Drivers in Australia and New Zealand have trailed North America in access to the latest Full Self-Driving (Supervised) software, but that delay is ending.
Moving Past Version 13
According to the release notes for software update 2026.16.6, Tesla has started rolling out FSD (Supervised) version 14 in Australia and New Zealand. The exact build reaching vehicles is FSD v14.3.3, and it is currently arriving on Hardware 4 (HW4/AI4) vehicles.
This regional update follows just under a year after Tesla first launched FSD in Australia and New Zealand, initially bringing v13 to HW4 cars. While other international markets that have received FSD since, like South Korea, the Netherlands, Lithuania, and Denmark, moved directly to v14, Australia and New Zealand remained on the older branch.
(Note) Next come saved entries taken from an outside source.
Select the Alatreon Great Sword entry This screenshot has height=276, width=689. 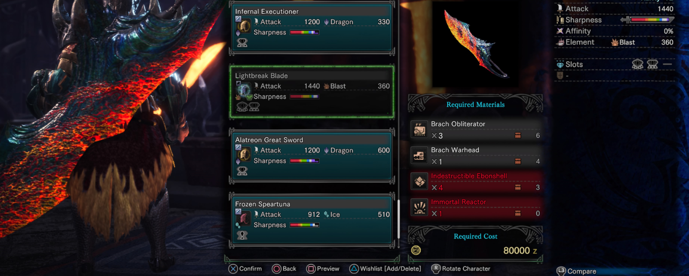(312, 156)
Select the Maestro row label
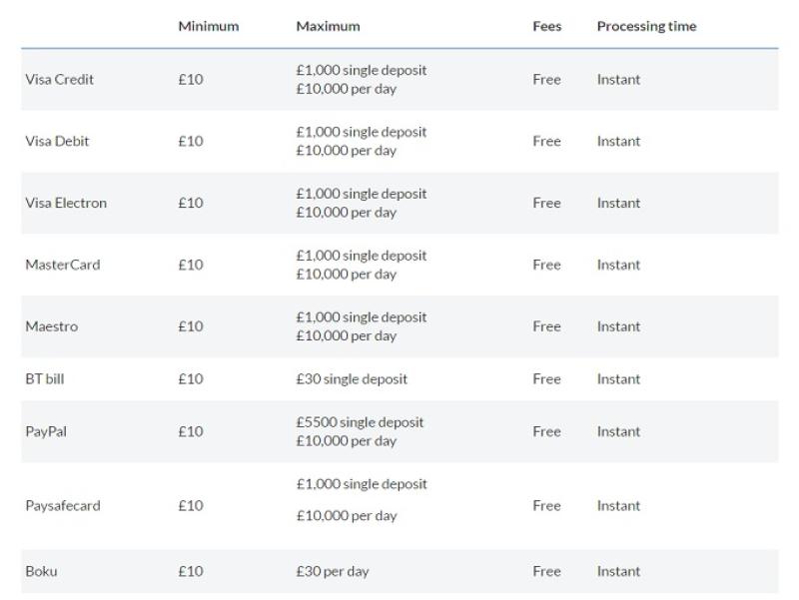Screen dimensions: 799x600 click(x=51, y=327)
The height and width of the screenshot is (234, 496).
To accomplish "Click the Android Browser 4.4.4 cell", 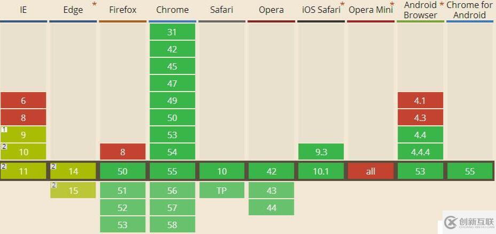I will (420, 152).
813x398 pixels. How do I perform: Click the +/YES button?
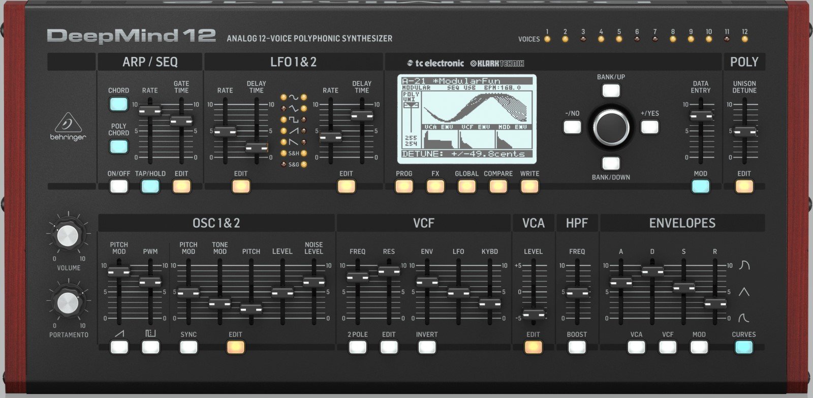tap(649, 127)
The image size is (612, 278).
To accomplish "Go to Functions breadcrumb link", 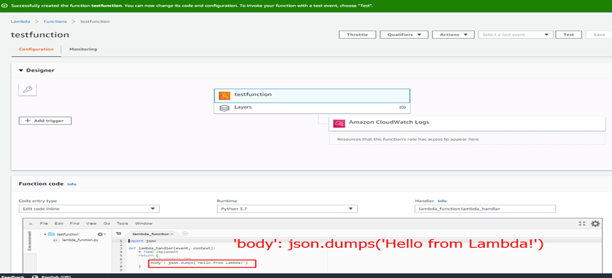I will [x=55, y=22].
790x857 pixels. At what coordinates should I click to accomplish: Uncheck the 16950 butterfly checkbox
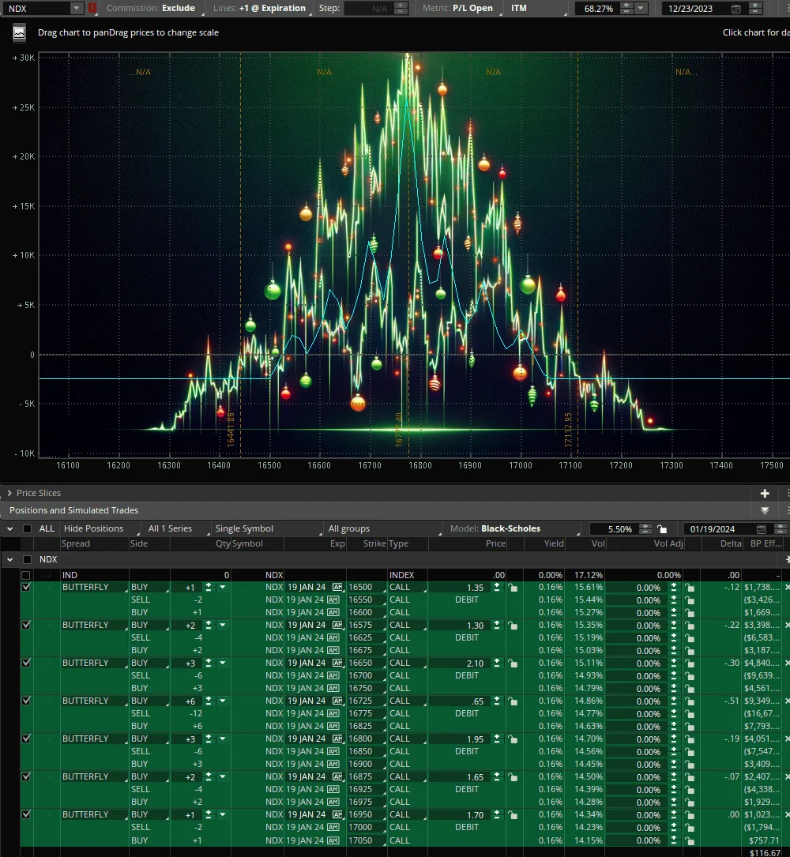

Tesla confirmed earlier this month that FSD v14 was coming to Oceania, and the deployment is now underway. This aligns with a broader effort to standardize the global fleet on the latest software, with China—where FSD was released in limited capacity even before Australia and New Zealand—on track to receive FSD v14 soon as well.
FSD Supervised is now available in Australia and New Zealand pic.twitter.com/0Lxsgz82na
— Tesla Australia & New Zealand (@TeslaAUNZ) September 17, 2025
Regional Differences and Missing Features
While receiving the v14 stack is significant, this international release does not match the North American variant exactly. It includes the unskippable FSD disengagement feedback menu, which first appeared in FSD v14.3.2, but the official local release documentation omits a couple of notable features present in North America.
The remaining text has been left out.